The CEO Poll: Gas fumes

Canadian business leaders decry Liberal carbon tax.

Business leaders give the federal mini-budget high marks.

Nothing gets people’s blood boiling like a new tax. Liberal leader Stéphane Dion has proposed a carbon tax (the details are expected to be released this week) and the 115 Canadian business leaders surveyed by COMPAS Inc. are overwhelmingly opposed to the idea.

More than half of the respondents disagreed with the concept of a carbon tax, despite a COMPAS poll from September in which the panel said “Canada’s priority must be to pay the necessary costs for cutting the use of fossil fuels.” Only 23 CEOs, or 20%, were in favour of a carbon tax in the current poll.

There were many reasons for the opposition. More than three-quarters of the respondents felt a tax wasn’t necessary given the dramatic surge in the price of oil, and that imposing further costs on oil and gas consumption would be foolish without having a clear strategy to replace fossil fuels. “Market forces [fuel costs] are already beginning to curb use,” wrote one CEO. “The focus needs to be on alternatives like nuclear and other non-traditional energy sources.”

Others felt a carbon tax would simply be an added burden on Canada’s already struggling manufacturing sector, and that any new tax would be irresponsible at a time when the economy may be headed for a recession.
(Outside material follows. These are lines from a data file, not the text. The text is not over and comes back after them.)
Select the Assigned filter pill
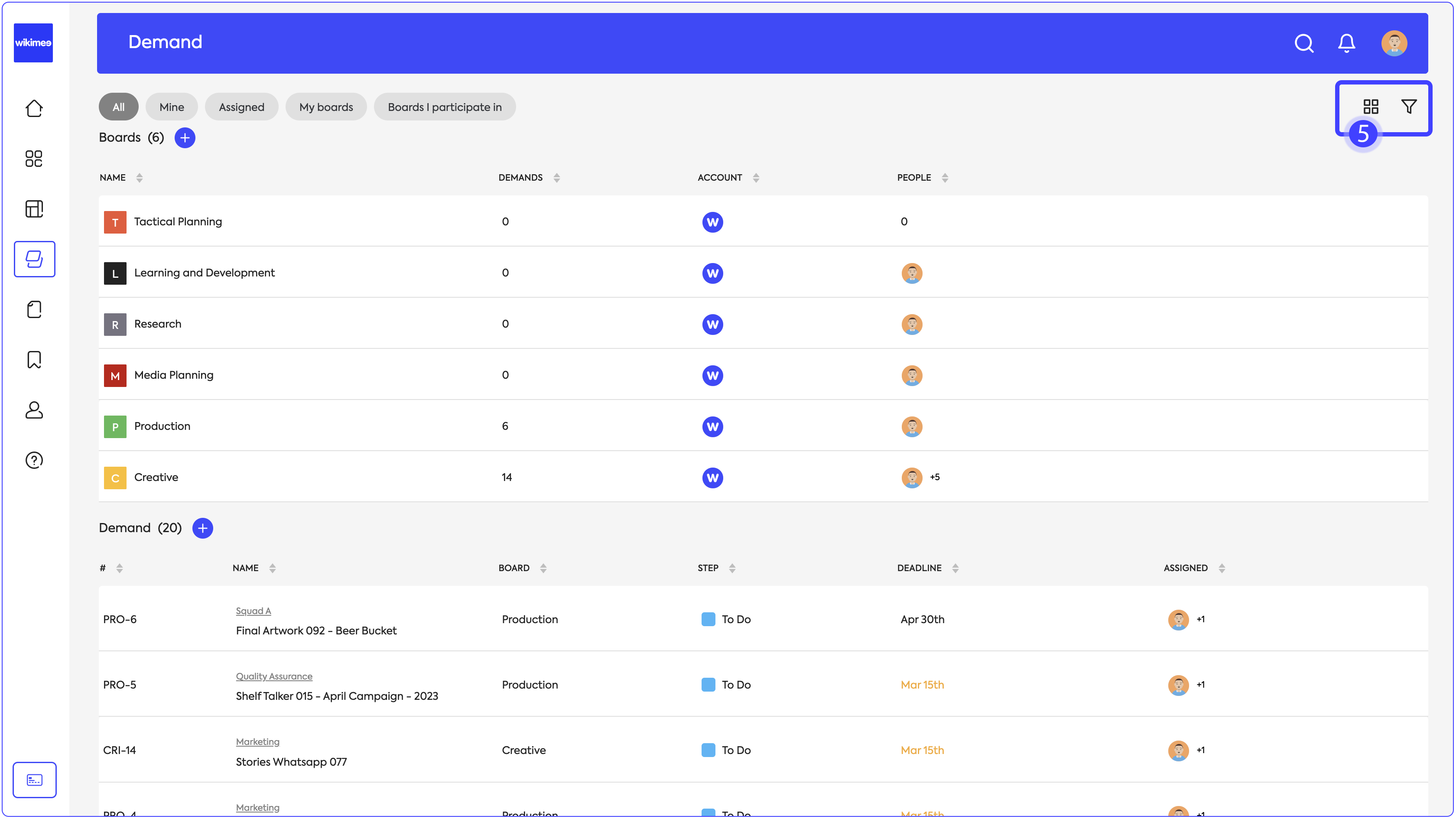Image resolution: width=1456 pixels, height=819 pixels. (x=241, y=107)

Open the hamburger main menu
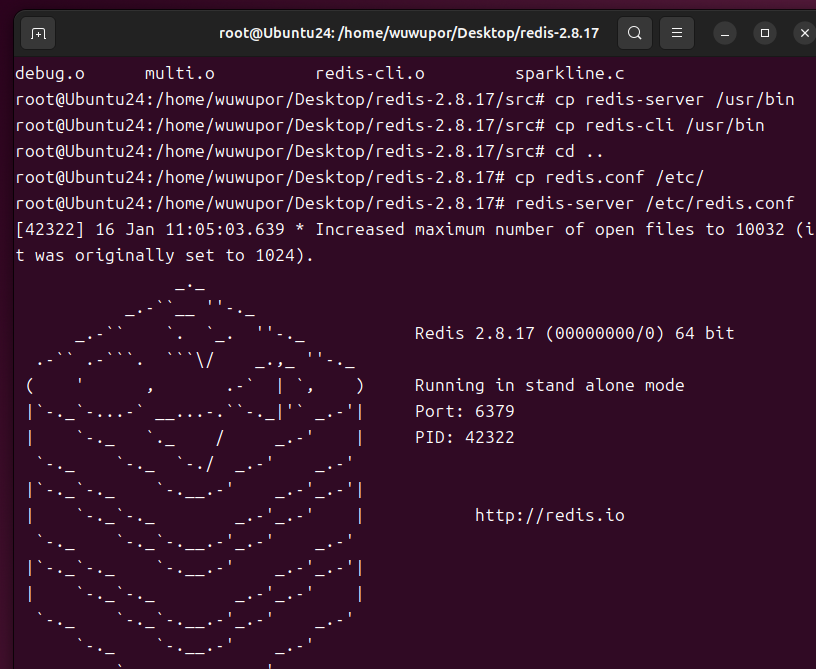(x=677, y=33)
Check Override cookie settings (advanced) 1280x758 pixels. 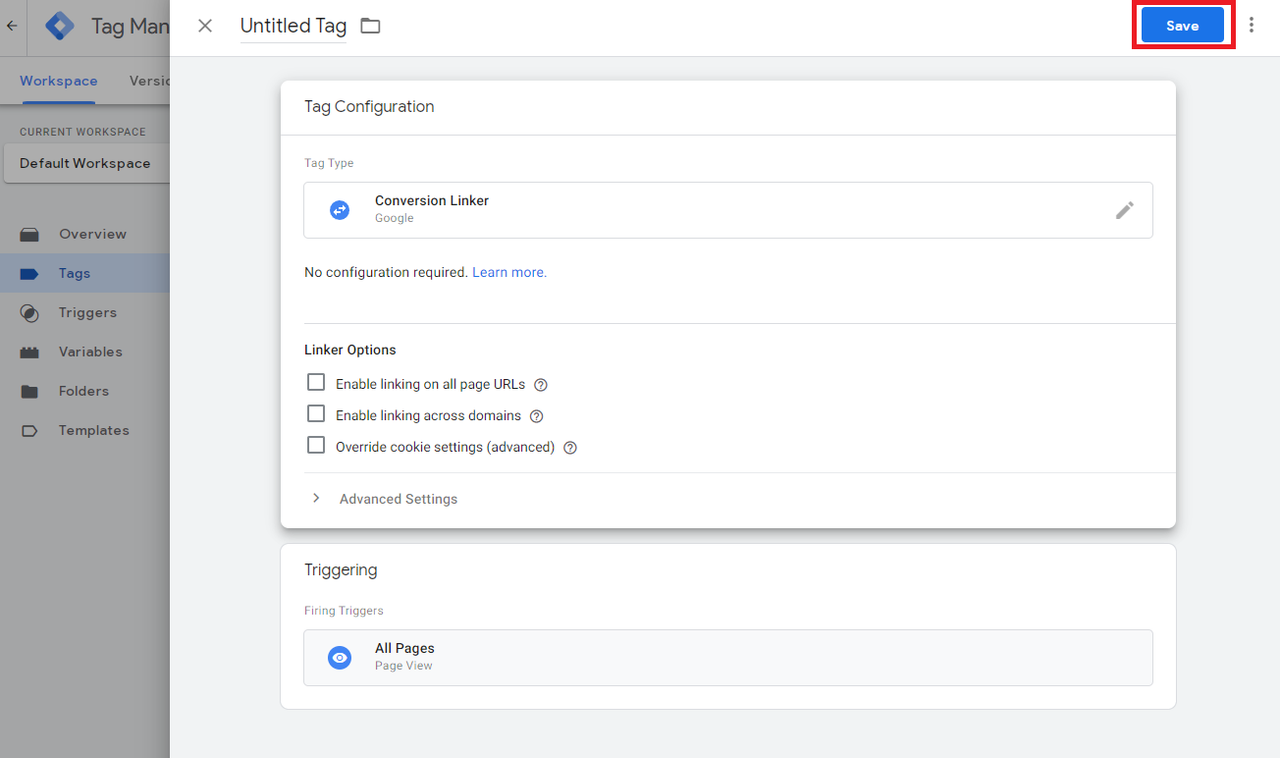click(x=316, y=445)
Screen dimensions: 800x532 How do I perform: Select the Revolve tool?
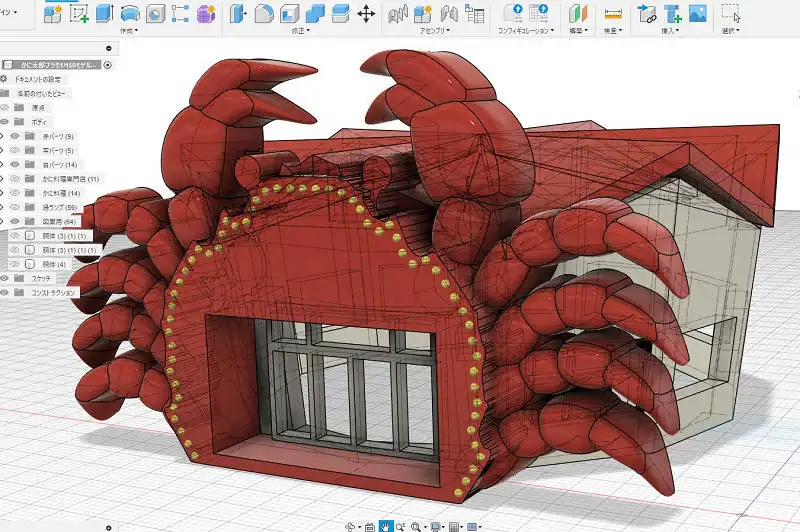(x=130, y=13)
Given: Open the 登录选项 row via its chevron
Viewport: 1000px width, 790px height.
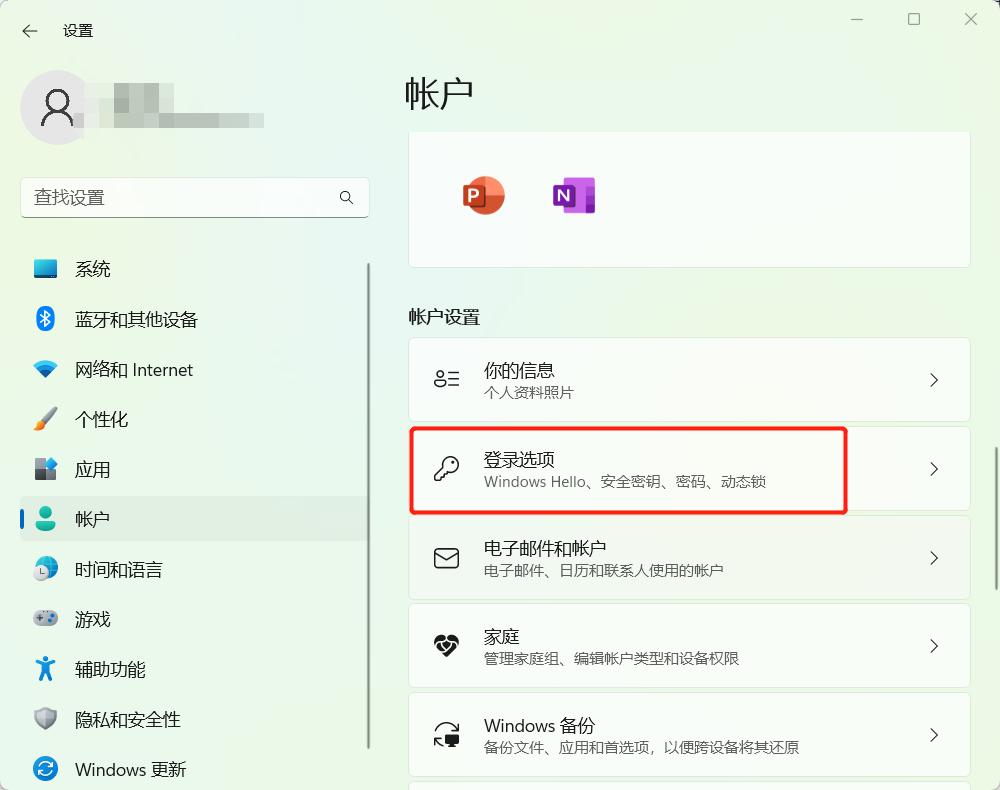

Many of the CEOs’ comments were focused on denouncing the Liberals and carbon taxes. “How can the Liberals call this leadership when they were in power for many years and did nothing?” asked one respondent. “Mr. Dion’s proposal is a weak and transparent attempt to capitalize on prevailing green sentiments. It would further diminish the already fragile discretionary spending by consumers,” wrote another.

Yet some members of the panel were more sensitive to the issue of CO2 abatement, and offered other ideas. “Mandating tough fuel economy standards on auto manufacturers will do far more to reduce greenhouse emissions than a tax,” wrote one CEO.

Most members of the panel felt that a carbon tax didn’t make sense since Canada is a relatively small emitter compared to the United States and China, but others believed that was no reason not to set an example. “In spite of Canada’s ‘small footprint,’ we should take a leadership role. This tax is based on consumption — use less, pay less,” wrote one CEO. “Provide tax relief that encourages the use of alternative energy sources.”